Challenging the Fear of Abandonment
Are you are staying in an unhappy situation because you emotionally collapse at the thought of separating? The thought of being alone raises fear of abandonment. You might also fear that you couldn’t tolerate the pain of the early phase of separation. This can be embarrassing to admit. As adults, we think we should be beyond the irrational need of having someone to be with. The following story illustrates how powerful this need can be.
“Afraid to Leave”
Denny’s marriage of nine years was a disaster. He was attractive and intelligent and a successful businessman in his thirties. No one understood why he put up with his wife’s verbal and financial abuse. He kept secret that she refused to have sex with him. She went out with other men on thinly disguised dates, laughing when he acted jealous. She pushed it so far as to have another man in their home, and Denny walked in on them. He finally demanded a divorce.
She refused to leave “her” home, and Denny had to move out. He lost twenty pounds after six weeks away from his wife and was on three antianxiety medications that failed to help him sleep. She re
fused to give him a divorce and said he was exaggerating the problem. They didn’t need therapy and could work things out “like we always have.” He was tempted to return to end the agony of separation, although he knew it would be a total betrayal of himself. He’d left her once before, two years into their marriage, after she’d had a flagrant affair. He promised himself that he wouldn’t go back this time, but that promise was wearing thin.
Denny’s doctor told him he would be hospitalized if he couldn’t sleep and eat.

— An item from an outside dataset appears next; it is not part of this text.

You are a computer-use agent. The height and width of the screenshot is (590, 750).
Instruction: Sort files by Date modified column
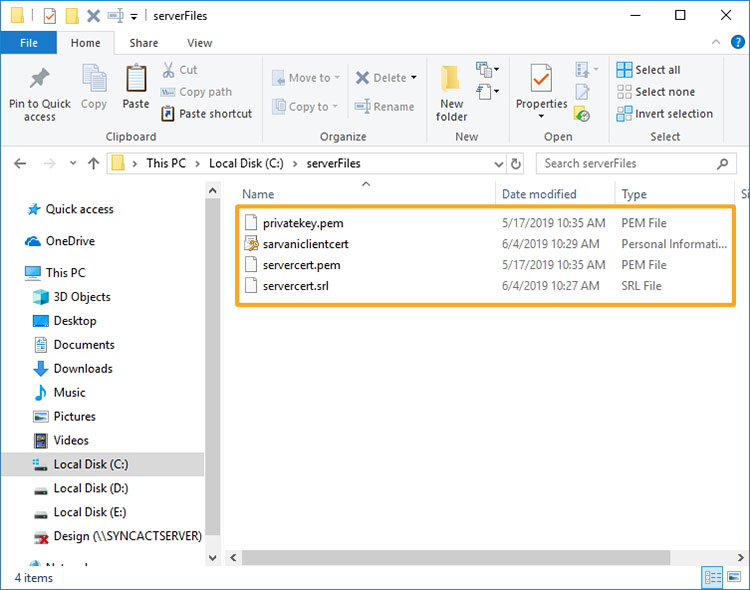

This was the incentive for his very first psychotherapy session. He couldn’t explain the compulsion to cling to his wife or why he couldn’t bring himself to go to a divorce attorney. His friends and doctor gave him constant support to stay away. “She’s poison,” they said.
The therapist asked in the session what he feared would happen if he really left her. Denny began to cry for the first time since the separation. Doubled in pain, he wailed, “I’m going to die.” His exclamation evoked this memory: “I can feel my stomach in a knot, and my mouth is so dry. I want to scream and run, but I can’t get out of bed. I keep thinking about a door being closed and I’m staring at it. Oh, I’m in the hospital! When I was three, they took out my appendix out. My parents had to leave me overnight, and I was alone in a big room. I thought they were never coming back when they closed the door.” The therapist asked the scared little boy what he was afraid of, when he thought they’d left him for good.
“My parents were always so loving, I know they didn’t want to leave me. I must have believed I was going to die.” Now he could see that his inability to leave was meant to guarantee survival for the Child, no matter what it cost the adult.
It may seem absurd that the fears of a three-year-old could determine how a thirty-five-year-old man should handle a wretched relationship. Yet we all have similar beliefs that were formed by powerful, early events. The mind-body connection is fiercely protective and will not easily let go of life. Denny began to consciously comfort and protect his Child, and this allowed him to let go of his marriage.